Читаем Влюбленный демиург полностью

В романтический период мы, правда, сталкиваемся с существенно иной ситуацией в «Лафертовской маковнице» Погорельского (1825). Повесть, подхватывающая технику немецкого бидермайера с его самоиронией, являет собой травестийно-демонологическое решение магико-эротического сюжета. Напомню: колдунья сватает свою невинную внучку Машу за бесовского черного кота и превращает его в подобие человека (причем кот является не только объектом волшебства, но и помощником в его проведении). Красно-розовый антураж сцены предвосхищает собой гоголевскую картину в «Страшной мести», но, в отличие от последней, здесь господствует мотив крови, «кровавых нитей», явственно контрастирующих с сакральными цветами гоголевского текста. Если у Гоголя душа Катерины словно «выткана» из воздуха, то здесь старуха сшивает этими кровавыми нитями образ зловещего и нелепого псевдожениха. Нет тут и никакой музыки:

«Комната осветилась розовым светом». [Ср. в «Страшной мести»: «Светлица осветилась тонким розовым светом». Но у Погорельского эта розовость сразу же сгущается в кровь.] «Все пространство, от пола до потолка, как будто наполнилось длинными нитями кровавого цвета, которые тянулись по воздуху в разных направлениях. [Ср. по контрасту у Гоголя: «Волны бледно-золотого <…> тянулись слоями, будто на мраморе».] Старуха начала ходить кругом стола [в «Страшной мести»: «Колдун стал прохаживаться вокруг стола»] и протяжным напевом произносила непонятные слова», – а из всего этого взамен «котовьей» головы образуется некое подобие человеческого лица.

Конечно, у Погорельского легко заметить густое влияние гофмановского «Золотого горшка» – я подразумеваю тот эпизод, когда колдунья из котла со снадобьями извлекает образ Ансельма; причем у Гофмана вокруг нее ходит сам же дьявольский кот, очерчивая хвостом «огненный круг» (спустя много десятилетий попавший и в русскую поэзию). Отголоски этой сцены, перевод которой впервые был опубликован в 1831 г.[1073], ощутимы также в «Страшной мести»; но значительно большее воздействие оказал на нее Людвиг Тик. Уже Стендер-Петерсен проследил общую зависимость «Страшной мести» от его повести «Пьетро Апоне». Это касается, в частности, сцены колдовства. У Тика даны и звуки флейты, и «тихий свет», предшествующий появлению женского образа, не говоря уже о его «розовом сиянии».

Тем не менее гоголевский текст, на мой взгляд, гораздо ближе находится к «Бокалу» – точнее, к уже известному нам фрагменту из этой повести. Оператором превращения у Тика выступает здесь покровительствующий герою старик-алхимик, который водит рукой вокруг стоящего на столе волшебного бокала или чаши (ср. снова круговые манипуляции колдунов у Погорельского и Гоголя); из нее доносится музыка. Старик как бы сшивает блестящими нитями, вытягивающимися из искр, «чудесную сеть», а затем сквозь «красноватое облачко» постепенно проступает облик возлюбленной.

== ЗАДАНИЕ A ==
Изложите кратко в виде списка абзац текста для чтения, который начинается словами «Тем не менее гоголевский текст». Сохраните его основные факты.
== ЗАДАНИЕ B ==
Перепишите дословно ту часть текста для чтения, которая открывается словами, содержащими «Тем не менее», и завершается словами «проступает облик возлюбленной.».

== ПЕРЕЧЕНЬ ЗАПИСЕЙ ==
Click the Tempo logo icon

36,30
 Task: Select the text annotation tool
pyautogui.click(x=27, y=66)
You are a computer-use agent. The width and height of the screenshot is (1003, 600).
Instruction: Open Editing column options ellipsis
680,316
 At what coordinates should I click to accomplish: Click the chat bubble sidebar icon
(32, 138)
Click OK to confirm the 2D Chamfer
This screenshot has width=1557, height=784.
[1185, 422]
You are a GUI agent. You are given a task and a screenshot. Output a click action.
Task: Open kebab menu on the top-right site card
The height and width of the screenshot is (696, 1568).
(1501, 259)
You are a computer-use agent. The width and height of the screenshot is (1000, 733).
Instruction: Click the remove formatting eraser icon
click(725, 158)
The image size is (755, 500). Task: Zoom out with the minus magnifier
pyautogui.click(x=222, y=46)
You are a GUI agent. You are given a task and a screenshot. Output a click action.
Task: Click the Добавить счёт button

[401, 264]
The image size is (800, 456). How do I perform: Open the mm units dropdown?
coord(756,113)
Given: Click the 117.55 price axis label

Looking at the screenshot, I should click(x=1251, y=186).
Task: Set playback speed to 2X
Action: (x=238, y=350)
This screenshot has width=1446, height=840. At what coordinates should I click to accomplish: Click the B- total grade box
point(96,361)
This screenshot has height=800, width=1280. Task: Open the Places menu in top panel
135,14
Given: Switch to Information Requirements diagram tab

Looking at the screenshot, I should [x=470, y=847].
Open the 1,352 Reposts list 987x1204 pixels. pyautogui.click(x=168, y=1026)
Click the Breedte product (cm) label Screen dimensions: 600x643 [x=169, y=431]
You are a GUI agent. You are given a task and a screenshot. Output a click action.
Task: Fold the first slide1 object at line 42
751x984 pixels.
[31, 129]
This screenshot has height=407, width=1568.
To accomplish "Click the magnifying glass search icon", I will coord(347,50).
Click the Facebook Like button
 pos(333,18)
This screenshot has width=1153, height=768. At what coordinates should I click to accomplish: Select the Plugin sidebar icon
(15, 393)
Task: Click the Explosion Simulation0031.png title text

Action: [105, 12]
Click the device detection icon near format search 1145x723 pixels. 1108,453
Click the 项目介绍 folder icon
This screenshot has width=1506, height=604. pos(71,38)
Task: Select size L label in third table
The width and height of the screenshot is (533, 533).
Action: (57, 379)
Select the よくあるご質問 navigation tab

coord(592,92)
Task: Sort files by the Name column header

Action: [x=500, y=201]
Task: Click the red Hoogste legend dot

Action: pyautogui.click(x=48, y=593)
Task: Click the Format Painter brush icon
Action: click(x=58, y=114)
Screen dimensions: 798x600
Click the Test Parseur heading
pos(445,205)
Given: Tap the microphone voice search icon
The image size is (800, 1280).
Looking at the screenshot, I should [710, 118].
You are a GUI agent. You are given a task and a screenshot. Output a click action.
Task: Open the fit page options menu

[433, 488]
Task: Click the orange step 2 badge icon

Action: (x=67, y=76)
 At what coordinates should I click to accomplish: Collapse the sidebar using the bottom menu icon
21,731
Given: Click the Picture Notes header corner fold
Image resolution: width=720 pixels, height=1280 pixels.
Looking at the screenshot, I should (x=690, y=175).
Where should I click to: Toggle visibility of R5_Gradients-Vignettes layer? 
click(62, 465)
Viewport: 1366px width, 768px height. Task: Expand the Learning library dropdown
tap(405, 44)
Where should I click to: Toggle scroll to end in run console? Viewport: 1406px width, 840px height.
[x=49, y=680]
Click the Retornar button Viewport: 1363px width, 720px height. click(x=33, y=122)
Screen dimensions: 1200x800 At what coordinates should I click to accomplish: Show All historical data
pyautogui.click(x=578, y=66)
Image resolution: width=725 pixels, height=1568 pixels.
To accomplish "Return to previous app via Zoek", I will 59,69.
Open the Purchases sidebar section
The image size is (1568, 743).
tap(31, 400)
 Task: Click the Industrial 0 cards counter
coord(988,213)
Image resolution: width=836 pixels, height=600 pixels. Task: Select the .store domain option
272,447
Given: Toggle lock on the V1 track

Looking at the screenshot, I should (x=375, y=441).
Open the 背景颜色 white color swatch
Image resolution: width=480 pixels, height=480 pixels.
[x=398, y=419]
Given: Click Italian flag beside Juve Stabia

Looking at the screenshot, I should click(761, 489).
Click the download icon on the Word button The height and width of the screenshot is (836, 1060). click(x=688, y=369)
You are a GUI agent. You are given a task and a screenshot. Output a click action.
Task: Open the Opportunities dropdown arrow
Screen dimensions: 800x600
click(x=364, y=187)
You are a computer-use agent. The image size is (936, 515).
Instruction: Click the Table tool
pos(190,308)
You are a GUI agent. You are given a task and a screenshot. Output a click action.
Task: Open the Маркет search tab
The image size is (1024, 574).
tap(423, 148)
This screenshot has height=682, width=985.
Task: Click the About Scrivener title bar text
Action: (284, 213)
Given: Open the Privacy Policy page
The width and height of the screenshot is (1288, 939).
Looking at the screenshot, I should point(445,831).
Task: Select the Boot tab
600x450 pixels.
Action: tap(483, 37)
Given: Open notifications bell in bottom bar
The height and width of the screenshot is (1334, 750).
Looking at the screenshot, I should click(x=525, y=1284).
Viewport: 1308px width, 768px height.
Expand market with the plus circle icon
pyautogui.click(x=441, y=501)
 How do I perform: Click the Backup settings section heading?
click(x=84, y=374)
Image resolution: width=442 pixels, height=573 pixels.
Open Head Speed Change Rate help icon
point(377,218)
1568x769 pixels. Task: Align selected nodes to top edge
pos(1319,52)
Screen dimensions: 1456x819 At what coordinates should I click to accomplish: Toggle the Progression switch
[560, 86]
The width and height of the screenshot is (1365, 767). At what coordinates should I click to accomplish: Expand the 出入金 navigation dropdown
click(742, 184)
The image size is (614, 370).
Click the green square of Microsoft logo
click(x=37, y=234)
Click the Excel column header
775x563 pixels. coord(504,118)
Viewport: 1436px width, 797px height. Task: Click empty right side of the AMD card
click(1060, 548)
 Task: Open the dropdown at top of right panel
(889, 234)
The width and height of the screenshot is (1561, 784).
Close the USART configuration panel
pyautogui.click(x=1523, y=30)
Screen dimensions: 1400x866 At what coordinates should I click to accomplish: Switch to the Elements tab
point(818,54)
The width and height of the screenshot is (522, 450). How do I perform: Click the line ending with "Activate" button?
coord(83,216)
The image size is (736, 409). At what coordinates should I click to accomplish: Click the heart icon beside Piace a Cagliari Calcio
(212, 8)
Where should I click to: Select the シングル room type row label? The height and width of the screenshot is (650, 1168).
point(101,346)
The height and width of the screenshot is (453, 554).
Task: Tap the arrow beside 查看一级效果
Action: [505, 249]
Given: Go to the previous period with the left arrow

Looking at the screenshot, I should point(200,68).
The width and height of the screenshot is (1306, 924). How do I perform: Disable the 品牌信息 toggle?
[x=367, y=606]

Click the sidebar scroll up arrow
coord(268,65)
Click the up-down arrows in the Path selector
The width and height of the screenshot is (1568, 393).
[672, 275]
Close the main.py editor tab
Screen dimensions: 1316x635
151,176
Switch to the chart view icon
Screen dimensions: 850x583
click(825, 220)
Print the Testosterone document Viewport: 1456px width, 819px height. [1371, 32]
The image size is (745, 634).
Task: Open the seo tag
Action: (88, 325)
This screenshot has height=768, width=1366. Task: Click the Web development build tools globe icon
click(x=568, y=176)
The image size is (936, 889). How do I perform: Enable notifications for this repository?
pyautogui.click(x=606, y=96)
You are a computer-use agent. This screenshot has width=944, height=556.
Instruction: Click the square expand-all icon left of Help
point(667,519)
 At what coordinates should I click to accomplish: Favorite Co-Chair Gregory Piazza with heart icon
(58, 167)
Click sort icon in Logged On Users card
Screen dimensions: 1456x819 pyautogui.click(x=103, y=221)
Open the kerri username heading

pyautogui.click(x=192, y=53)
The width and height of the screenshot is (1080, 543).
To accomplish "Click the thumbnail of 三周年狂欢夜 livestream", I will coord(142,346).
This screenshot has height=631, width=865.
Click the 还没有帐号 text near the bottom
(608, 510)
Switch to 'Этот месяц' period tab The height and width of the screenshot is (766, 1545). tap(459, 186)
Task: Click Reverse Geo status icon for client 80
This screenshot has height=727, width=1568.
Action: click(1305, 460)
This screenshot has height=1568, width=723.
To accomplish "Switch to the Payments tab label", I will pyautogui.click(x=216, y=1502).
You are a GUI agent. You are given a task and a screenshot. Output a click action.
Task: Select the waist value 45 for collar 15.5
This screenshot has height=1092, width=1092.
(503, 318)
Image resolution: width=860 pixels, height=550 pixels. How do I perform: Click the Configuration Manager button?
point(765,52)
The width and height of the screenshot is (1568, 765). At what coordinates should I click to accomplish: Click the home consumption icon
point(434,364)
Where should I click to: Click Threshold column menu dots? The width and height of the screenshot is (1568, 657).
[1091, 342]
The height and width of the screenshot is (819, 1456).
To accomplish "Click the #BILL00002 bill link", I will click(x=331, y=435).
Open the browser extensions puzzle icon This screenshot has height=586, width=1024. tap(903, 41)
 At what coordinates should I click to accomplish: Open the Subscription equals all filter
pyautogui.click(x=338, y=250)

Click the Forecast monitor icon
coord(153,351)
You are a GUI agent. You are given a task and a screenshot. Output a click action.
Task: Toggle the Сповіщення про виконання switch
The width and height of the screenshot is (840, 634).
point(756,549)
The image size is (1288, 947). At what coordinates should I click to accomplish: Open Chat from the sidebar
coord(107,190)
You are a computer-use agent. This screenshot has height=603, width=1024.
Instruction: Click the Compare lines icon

== ОТВЕТ A ==
- По мнению автора, гоголевский текст гораздо ближе к повести Тика «Бокал», точнее к уже известному фрагменту из нее.
- Оператором превращения у Тика выступает покровительствующий герою старик-алхимик. Он водит рукой вокруг стоящего на столе волшебного бокала или чаши (ср. круговые манипуляции колдунов у Погорельского и Гоголя).
- Из чаши доносится музыка.
- Старик как бы сшивает «чудесную сеть» блестящими нитями, вытягивающимися из искр.
- Затем сквозь «красноватое облачко» постепенно проступает облик возлюбленной.

== ОТВЕТ B ==
Тем не менее гоголевский текст, на мой взгляд, гораздо ближе находится к «Бокалу» – точнее, к уже известному нам фрагменту из этой повести. Оператором превращения у Тика выступает здесь покровительствующий герою старик-алхимик, который водит рукой вокруг стоящего на столе волшебного бокала или чаши (ср. снова круговые манипуляции колдунов у Погорельского и Гоголя); из нее доносится музыка. Старик как бы сшивает блестящими нитями, вытягивающимися из искр, «чудесную сеть», а затем сквозь «красноватое облачко» постепенно проступает облик возлюбленной.